皇帝陛下の花嫁公募
 結婚式に出席する父王と祖父とその愛人は、先に宮殿に向かっていた。

 リゼットは朝から湯浴みをして髪を洗い、丁寧に乾かしてから、母妃も手伝ってくれて花嫁衣装を身に着けた。

 白いドレスには金色の刺繍がたくさん施されていて、とても豪華だ。刺繍以外の飾りがないため、洗練されていて、上品な仕上がりとなっている。

 そして、裾とベールが信じられないくらい長い。これは絶対、一人では歩けないようになっていた。後ろで裾とベールを持ってくれる人がいなければ無理だ。

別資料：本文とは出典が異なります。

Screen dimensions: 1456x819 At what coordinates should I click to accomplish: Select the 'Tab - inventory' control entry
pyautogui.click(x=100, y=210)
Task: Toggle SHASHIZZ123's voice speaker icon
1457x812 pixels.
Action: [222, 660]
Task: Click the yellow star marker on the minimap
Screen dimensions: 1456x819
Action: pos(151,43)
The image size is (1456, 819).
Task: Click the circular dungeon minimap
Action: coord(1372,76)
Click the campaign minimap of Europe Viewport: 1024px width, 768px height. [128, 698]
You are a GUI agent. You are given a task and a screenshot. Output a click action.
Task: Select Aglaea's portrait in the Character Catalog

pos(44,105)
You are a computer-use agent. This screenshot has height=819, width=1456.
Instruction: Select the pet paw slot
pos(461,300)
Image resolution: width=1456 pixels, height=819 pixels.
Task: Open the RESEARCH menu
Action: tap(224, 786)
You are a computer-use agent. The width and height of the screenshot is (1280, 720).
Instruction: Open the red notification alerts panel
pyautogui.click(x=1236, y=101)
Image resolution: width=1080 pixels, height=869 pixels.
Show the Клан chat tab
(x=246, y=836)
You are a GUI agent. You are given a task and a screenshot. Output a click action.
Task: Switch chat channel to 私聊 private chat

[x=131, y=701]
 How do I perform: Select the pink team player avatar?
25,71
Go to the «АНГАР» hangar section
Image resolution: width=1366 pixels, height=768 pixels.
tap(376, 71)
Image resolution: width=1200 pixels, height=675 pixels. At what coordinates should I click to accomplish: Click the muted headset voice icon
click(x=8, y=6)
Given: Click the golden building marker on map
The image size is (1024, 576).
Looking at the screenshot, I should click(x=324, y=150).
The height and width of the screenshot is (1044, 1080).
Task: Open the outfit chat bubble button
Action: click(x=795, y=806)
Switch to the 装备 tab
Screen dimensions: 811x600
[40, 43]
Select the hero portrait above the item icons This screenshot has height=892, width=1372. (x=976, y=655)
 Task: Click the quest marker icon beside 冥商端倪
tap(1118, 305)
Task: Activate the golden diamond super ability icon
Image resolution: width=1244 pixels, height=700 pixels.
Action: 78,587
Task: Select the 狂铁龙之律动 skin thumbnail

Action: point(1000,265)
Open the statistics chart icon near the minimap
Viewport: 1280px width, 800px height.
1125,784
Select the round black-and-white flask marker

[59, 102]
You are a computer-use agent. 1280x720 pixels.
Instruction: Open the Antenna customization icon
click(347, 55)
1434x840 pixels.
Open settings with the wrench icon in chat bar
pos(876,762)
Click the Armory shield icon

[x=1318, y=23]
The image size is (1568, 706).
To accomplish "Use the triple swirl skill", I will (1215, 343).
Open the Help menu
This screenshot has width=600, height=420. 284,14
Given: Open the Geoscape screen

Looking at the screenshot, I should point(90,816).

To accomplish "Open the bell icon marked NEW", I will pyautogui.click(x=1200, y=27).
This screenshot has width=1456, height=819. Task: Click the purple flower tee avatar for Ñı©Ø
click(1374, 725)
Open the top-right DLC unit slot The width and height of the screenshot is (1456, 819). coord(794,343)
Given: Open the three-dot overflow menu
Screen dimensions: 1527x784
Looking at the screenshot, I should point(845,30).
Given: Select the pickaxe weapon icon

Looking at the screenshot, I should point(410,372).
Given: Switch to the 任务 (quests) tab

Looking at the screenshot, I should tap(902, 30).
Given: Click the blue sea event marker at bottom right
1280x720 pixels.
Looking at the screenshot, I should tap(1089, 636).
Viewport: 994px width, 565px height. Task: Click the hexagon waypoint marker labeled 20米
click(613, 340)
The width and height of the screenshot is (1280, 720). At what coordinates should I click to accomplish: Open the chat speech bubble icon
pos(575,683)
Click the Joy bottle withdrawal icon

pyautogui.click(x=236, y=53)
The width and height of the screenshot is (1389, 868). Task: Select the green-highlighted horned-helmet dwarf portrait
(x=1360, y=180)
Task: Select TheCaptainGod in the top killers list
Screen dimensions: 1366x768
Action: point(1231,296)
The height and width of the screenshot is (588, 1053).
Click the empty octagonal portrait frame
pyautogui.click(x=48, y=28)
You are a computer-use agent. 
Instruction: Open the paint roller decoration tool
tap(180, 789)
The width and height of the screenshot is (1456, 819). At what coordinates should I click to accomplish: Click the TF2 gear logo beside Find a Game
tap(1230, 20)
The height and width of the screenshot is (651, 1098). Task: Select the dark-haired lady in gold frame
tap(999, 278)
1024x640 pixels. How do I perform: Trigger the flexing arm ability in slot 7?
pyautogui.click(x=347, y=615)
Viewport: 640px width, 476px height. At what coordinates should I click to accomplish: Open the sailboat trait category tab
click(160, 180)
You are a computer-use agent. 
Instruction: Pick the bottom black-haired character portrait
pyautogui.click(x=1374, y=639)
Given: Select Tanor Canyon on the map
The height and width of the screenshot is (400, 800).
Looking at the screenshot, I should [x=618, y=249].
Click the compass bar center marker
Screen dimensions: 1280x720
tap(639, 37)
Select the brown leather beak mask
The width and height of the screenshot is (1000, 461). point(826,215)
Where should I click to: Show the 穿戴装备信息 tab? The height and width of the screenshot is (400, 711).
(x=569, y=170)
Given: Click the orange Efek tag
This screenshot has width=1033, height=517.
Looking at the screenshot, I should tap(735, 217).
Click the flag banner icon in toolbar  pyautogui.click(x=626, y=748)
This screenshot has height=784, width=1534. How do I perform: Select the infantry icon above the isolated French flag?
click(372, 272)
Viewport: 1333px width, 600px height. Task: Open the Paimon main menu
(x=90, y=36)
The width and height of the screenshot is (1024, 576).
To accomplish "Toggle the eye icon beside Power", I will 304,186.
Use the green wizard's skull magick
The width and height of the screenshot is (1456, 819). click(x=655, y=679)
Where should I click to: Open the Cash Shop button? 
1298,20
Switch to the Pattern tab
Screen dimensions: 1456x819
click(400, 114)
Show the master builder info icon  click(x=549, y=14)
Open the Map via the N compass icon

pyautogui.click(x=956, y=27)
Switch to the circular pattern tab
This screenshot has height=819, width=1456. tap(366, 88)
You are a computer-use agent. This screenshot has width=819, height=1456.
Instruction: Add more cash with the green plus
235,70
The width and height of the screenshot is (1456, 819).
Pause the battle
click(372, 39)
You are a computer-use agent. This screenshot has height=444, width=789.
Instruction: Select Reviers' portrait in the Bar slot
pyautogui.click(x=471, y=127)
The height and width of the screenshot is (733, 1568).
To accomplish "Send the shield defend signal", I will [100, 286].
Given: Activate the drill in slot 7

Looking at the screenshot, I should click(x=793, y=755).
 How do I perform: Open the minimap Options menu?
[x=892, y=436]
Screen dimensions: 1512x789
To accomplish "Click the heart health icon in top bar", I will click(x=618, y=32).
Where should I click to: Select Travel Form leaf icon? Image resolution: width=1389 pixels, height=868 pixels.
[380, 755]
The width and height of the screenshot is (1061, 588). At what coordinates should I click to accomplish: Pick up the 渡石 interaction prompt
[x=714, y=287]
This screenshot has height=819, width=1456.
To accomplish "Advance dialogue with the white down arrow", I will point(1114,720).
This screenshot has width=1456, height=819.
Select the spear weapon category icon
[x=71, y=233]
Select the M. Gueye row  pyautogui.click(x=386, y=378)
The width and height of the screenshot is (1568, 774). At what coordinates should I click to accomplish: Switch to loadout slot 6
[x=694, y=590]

 今朝、宮殿から贈られてきた花束を持ち、厄介な裾とベールと共に馬車に乗り込んだ。

 帝都の街並みもずいぶん見慣れてきたが、結婚したら、そんなに気軽には見られないだろう。少しつまらないが、そんなことより、しばらくは皇妃としての務めを学ぼうと思っている。

 宮殿の門が開き、馬車が中に入っていく。

 敷地の中には大きな礼拝堂があり、皇帝の結婚式はそこで行われることになっていた。馬車はその前に停まり、リゼットは母妃とナディアと一緒に控室へと入った。